> Exercise description: Check every line of the entries below for "avatar", and copy the lines that have it.

Stored records
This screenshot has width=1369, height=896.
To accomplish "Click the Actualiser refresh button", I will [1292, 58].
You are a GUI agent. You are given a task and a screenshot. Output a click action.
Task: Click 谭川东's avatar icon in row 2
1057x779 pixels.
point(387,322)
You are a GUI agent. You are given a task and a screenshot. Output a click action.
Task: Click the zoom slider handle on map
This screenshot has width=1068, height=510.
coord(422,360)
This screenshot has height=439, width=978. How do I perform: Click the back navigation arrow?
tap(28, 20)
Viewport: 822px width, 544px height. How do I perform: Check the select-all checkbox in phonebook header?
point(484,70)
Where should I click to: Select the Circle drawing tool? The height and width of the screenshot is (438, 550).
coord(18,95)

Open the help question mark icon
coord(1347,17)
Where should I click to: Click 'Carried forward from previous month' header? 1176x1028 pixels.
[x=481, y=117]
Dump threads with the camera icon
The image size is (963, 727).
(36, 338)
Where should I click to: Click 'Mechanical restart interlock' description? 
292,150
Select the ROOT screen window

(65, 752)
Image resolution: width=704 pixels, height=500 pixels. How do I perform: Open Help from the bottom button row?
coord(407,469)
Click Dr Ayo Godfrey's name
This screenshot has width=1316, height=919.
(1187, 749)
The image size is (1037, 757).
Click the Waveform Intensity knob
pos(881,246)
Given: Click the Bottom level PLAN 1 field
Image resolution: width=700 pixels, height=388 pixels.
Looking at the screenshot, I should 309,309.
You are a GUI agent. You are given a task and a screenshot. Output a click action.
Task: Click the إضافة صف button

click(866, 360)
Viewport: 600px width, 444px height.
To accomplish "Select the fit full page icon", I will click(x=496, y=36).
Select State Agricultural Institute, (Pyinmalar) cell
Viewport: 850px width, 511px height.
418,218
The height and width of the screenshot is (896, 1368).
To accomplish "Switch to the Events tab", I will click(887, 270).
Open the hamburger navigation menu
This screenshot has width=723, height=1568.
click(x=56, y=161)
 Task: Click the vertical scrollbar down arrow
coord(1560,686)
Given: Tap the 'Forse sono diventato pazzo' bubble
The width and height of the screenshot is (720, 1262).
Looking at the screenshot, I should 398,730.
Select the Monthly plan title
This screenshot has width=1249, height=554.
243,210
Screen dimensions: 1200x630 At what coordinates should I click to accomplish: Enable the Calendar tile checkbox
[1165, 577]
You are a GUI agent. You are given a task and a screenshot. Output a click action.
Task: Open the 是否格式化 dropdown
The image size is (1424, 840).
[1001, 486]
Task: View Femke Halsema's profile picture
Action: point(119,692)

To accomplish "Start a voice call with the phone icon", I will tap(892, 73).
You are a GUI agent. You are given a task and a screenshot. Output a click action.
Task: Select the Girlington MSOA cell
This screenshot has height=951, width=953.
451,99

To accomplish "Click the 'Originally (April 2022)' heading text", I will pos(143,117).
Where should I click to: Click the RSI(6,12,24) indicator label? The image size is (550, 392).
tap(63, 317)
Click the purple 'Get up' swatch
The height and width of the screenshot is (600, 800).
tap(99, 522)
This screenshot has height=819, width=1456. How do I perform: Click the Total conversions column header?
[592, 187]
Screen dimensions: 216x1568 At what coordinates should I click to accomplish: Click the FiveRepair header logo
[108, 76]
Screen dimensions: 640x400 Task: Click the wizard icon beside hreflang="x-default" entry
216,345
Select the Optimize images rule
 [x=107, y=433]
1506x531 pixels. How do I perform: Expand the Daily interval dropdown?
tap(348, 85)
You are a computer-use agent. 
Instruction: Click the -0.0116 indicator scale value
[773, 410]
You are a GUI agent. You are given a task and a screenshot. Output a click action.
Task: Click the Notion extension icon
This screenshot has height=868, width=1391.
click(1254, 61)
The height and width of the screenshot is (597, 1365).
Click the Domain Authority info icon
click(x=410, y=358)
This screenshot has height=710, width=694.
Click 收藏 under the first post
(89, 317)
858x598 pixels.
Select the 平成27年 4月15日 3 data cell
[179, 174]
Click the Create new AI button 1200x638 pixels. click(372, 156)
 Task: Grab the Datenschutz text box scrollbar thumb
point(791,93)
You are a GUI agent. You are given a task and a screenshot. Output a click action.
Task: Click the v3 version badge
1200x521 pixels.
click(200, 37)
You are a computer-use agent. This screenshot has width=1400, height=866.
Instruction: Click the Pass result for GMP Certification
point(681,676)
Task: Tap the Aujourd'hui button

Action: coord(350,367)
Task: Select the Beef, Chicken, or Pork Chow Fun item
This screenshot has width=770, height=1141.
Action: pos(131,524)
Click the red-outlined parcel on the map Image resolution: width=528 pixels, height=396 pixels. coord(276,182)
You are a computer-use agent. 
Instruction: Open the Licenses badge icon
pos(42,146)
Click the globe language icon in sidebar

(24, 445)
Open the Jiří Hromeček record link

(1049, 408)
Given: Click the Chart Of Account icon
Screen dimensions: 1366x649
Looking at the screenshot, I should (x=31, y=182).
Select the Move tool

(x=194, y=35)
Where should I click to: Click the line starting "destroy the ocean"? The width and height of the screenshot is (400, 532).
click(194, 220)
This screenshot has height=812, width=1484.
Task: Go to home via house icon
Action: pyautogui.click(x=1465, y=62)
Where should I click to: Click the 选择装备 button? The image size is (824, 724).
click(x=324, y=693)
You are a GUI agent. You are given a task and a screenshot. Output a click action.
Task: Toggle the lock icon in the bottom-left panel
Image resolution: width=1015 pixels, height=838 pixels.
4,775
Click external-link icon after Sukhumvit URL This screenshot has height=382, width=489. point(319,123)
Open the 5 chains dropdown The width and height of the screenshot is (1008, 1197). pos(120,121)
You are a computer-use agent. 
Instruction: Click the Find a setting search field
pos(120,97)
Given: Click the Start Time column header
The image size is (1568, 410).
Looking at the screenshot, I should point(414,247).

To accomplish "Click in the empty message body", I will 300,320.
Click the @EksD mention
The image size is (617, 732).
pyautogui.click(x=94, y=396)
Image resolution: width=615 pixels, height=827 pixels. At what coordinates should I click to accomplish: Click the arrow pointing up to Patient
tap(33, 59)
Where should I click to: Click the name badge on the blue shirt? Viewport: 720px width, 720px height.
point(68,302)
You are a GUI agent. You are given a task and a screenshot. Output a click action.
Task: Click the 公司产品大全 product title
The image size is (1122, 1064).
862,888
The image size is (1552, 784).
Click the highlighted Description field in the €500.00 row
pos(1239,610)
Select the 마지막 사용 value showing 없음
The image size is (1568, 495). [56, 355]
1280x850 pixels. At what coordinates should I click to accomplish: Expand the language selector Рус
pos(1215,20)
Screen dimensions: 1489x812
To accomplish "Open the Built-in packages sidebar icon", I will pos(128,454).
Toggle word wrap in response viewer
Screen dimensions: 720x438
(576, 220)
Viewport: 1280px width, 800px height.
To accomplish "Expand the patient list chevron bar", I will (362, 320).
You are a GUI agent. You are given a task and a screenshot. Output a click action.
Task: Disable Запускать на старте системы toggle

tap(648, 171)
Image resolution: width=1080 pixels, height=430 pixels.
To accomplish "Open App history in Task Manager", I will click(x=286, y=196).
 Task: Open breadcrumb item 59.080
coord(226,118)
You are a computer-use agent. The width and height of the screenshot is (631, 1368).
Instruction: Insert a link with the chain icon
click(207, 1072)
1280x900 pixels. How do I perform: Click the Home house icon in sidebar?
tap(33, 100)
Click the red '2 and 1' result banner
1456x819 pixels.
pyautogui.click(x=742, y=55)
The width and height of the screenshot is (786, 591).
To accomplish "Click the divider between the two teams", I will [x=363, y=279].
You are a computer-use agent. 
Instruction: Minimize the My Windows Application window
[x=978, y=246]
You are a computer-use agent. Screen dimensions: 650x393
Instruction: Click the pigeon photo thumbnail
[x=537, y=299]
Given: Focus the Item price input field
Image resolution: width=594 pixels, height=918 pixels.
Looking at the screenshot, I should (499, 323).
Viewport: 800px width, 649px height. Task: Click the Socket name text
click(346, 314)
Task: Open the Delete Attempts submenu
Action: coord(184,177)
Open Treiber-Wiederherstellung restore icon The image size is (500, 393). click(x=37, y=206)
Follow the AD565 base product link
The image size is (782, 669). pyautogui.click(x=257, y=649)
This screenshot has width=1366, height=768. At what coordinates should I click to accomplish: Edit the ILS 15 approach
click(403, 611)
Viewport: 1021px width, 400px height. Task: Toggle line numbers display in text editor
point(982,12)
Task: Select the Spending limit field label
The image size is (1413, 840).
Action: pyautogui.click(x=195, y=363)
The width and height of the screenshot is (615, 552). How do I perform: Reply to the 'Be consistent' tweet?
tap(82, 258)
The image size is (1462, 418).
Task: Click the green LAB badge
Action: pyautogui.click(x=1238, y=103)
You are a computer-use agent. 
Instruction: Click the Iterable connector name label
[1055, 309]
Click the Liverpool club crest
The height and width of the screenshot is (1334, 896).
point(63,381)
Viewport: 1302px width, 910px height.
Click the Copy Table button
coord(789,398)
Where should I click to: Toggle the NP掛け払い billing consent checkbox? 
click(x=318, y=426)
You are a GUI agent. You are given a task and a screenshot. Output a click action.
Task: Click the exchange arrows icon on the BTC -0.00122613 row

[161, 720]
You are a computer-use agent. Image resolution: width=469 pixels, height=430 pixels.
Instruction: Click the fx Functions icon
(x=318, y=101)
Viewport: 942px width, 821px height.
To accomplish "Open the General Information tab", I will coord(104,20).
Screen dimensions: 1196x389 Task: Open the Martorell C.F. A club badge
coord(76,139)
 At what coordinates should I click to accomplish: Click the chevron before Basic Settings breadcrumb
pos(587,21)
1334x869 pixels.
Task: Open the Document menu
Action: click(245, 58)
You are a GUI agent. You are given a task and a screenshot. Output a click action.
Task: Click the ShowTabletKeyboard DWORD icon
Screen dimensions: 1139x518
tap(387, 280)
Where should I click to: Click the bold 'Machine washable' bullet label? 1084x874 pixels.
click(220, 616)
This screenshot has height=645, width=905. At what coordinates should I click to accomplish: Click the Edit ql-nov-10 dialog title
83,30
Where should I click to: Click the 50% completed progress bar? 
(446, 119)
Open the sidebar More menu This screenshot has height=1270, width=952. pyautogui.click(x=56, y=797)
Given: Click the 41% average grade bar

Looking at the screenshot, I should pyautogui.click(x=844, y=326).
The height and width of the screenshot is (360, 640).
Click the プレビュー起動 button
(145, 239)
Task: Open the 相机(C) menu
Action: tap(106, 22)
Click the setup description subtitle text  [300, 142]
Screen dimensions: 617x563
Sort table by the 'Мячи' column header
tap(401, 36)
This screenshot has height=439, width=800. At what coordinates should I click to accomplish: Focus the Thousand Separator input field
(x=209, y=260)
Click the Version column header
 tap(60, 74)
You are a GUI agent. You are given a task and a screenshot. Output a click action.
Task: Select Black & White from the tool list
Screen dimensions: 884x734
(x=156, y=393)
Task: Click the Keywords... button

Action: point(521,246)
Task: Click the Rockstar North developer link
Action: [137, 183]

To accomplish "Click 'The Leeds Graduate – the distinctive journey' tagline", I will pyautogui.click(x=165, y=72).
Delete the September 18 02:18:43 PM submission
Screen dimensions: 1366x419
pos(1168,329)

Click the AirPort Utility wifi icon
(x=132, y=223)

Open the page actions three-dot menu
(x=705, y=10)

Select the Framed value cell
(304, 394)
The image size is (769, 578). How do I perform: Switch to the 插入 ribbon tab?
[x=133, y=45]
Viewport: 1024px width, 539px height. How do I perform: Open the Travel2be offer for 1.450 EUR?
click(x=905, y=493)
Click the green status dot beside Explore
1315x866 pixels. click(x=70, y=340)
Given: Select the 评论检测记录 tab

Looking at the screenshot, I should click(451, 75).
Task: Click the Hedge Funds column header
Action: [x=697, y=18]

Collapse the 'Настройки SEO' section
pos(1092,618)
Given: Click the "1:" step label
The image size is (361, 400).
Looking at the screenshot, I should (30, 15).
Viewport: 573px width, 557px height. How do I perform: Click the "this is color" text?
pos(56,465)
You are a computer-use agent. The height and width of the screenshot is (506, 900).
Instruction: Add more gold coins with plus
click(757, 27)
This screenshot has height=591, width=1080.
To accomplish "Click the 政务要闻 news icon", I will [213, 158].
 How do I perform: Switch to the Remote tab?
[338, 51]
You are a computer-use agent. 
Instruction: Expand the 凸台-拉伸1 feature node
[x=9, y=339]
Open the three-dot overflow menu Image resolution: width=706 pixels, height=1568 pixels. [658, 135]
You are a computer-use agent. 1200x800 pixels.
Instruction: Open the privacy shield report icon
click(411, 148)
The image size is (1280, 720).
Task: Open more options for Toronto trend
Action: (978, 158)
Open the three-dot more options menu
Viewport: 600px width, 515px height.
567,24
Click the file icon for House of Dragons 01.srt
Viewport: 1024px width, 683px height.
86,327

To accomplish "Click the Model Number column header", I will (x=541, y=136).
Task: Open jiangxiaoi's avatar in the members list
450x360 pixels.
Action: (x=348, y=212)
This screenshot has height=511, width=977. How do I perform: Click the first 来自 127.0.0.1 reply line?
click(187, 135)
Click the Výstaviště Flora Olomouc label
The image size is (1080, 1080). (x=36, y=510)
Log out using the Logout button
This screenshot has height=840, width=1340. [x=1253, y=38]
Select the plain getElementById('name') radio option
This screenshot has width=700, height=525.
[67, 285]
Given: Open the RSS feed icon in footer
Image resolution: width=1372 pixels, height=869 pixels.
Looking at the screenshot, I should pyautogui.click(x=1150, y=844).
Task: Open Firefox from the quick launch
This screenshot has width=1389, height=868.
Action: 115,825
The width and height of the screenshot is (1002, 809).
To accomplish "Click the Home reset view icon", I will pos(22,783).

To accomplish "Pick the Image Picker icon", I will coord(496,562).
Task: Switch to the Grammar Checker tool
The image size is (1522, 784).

> Solution below:
Task: Click 谭川东's avatar icon in row 2
Task: Open jiangxiaoi's avatar in the members list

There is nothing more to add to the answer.